* **WHAT YOU WILL DO**
A: Answer these questions from the study on Da Vinci Xi set-up times:
(i) After how many cases was the learning curve for draping the robot reached?
(ii) In what month and year was the Si system replaced by the Xi?
(iii) How many scrub nurses completed the surgical teams?
B: Write out the part of the study on Da Vinci Xi set-up times starting with "Keywords: Robot-assisted surgery, Docking, Draping, Learning" and going on through "as well [1–3].".
C: Extend the study on Da Vinci Xi set-up times from where it stops.
***** EXCERPT PROVIDED *****
Abstract
Robot-assisted surgery is assumed to be time consuming partially due to extra time needed in preparing the robot. The objective of this study was to give realistic times in Da Vinci Xi draping and docking and to analyse the learning curve in the transition from the Si to the Xi in an experienced team. This prospective study was held in a hospital with a high volume of robot-assisted surgery in general surgery, urology and gynaecology. Times from the moment patients entered the operating room until the surgeon took place behind console were precisely recorded during the first 6 weeks after the implementation of the Xi. In total, 65 procedures were performed and documented. The learning curve for the process of draping and docking the robot was reached after 21 and 18 cases, respectively. Mean times after completion of the learning curve were 5 min for draping and 7 min for docking and were statistically different from mean times before completion of the learning curve (p values < 0.01). In dedicated teams netto extra time needed for preparing the Xi can even be reduced to just the time needed for docking. Thus, setting up the robot should have limited impact on overall time spent in the operation room.
Keywords: Robot-assisted surgery, Docking, Draping, Learning curve, Time efficiency
Introduction
The use of robotic systems for surgical procedures has increased rapidly over the past 2 decades. Although robot-assisted surgery has several advantages over conventional endoscopic surgery, its costs and prolonged operative times remain a subject of debate. High costs are not only ascribed to high purchase and maintenance costs of the robot, but to longer operating times as well [1–3].
Prolonged overall operating room (OR) times are partially due to extra time needed for preparing the robot (draping the robot, positioning the robot, calibrating and docking the robotic arms) [4–6]. However, focus is mainly put on total operation time and console time [7]. There is a lack of reliable data about extra time needed for setting up the robot.
Although new robotic devices are entering the surgical market, Intuitive Surgical (Sunnyvale, CA, USA) is still the market leader. In 2014, it has launched their fourth generation Da Vinci, the Da Vinci Xi Surgical System. With the recent introduction of this latest model in our experienced robotic centre, we precisely documented times of draping and docking the Xi with the objective to analyse the learning curve of the transition of an experienced robot OR team to a new device and to create reliable data about extra time needed to set up the Da Vinci Xi Surgical System. We hypothesized that the transition from the Si to the Xi would be mastered quickly and that extra time needed for preparing the robot can be kept to a minimum in a dedicated OR team.
Methods
Study design
This prospective study was held in a teaching hospital with a high volume of robot-assisted laparoscopic surgery. Since the purchase of a Da Vinci Si early 2011, its assistance has been used for a dedicated set of procedures in general surgery, urology and gynaecology. In March 2019, it was replaced by the Xi system. Set-up times of all consecutive robot-assisted surgeries performed from the start until 6 weeks after implementation of the Xi were documented by one of two independent researchers with no other obligations during the set-up phase.
Surgical teams
During this study, there were three gastro-intestinal surgeons (GI surgeons), two urologists and two gynaecologists using the robot. Thirteen well-trained scrub nurses, dedicated to robot-assisted surgery for a substantial part of their daily work, completed the teams. Although the scrub nurses rotate between the three specialties, these rotations are kept to a minimum. All team members involved had significant experience with the Si model.
***** RECORDED DATA *****
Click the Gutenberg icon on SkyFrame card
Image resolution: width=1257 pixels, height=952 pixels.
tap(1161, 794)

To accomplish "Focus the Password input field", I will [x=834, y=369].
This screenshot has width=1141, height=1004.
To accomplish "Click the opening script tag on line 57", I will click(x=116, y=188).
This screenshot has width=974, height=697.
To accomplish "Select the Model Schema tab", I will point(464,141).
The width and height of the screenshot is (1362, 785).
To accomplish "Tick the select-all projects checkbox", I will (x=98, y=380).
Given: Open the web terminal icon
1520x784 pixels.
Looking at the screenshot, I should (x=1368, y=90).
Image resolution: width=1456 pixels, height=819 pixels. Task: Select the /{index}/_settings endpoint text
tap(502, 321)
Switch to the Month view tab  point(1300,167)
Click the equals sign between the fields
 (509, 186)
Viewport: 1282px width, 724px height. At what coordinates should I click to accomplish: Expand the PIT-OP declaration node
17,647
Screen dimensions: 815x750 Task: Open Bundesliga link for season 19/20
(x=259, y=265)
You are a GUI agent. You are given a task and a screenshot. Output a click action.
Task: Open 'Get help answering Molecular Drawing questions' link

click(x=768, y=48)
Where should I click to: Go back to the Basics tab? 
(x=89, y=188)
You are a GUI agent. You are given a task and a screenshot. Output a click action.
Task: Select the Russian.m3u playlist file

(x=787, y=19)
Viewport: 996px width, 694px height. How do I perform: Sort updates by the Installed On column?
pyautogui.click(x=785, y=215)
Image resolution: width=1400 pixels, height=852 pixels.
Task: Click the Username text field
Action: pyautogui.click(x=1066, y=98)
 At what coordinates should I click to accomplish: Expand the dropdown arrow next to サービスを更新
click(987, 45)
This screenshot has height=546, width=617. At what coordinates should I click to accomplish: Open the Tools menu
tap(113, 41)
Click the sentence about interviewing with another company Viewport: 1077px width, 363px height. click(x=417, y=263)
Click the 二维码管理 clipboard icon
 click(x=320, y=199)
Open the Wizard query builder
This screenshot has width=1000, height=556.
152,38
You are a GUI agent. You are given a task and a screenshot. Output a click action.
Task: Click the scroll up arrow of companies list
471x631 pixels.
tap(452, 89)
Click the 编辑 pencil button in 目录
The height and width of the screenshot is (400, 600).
*****
* **RESPONSES TO THE TASKS**
A:
(i) 21
(ii) March 2019
(iii) Thirteen

B:
Keywords: Robot-assisted surgery, Docking, Draping, Learning curve, Time efficiency
Introduction
The use of robotic systems for surgical procedures has increased rapidly over the past 2 decades. Although robot-assisted surgery has several advantages over conventional endoscopic surgery, its costs and prolonged operative times remain a subject of debate. High costs are not only ascribed to high purchase and maintenance costs of the robot, but to longer operating times as well [1–3].

C:
Prior to definite transition of the Si to the Xi, all employees of the robot OR team (consultants and nurses) attended an on-site training with the new model. The training course was held by a representative of Intuitive Surgical. This representative attended the OR during the first surgeries with the Xi to give instructions to the OR team if needed.
Outcome measurements
From the moment a patient entered the OR until the surgeon started at the console, time points of several different steps were recorded. All times were noted in HH:mm:ss. See Fig. 1 for the definitions of each time point and subsequent time frames differentiated. The steps ‘draping robot’ and ‘docking robot’ are seen as dedicated time needed for preparing the robotic device. Draping the robot is a step performed by two scrub nurses. It can start as soon as the patient has been positioned and the bed removed from the OR. Furthermore, draping does not interfere with the preparations done by the anaesthesiologist. This means both activities can be done in parallel. As long as the scrub nurses perform the draping efficiently and start in a timely matter, the total time spent in OR is not adversely affected.
Fig. 1.
Schematic time sequence illustration of OR preparations. Timeline and timeframes are not scaled. Not all steps in this schematic sequence are in chronological order necessarily. The order of the moments marked with a * can shift between themselves or take place in parallel. Hence, ‘Draping robot’ can be executed completely or partially before, within or after ‘Anaesthesiology preparations’. This depends on OR team efficiency. a Start of pre-oxygenation can start any time after the time out has been done. b Including putting the patient in correct position for surgery but not sterile draping of the patient. c For all procedures the camera arm plus three robotic arms were connected
Docking is a step performed by the surgeon, the scrub nurse, and the circulating nurse together (one for positioning and one assisting in calibrating and docking the arms).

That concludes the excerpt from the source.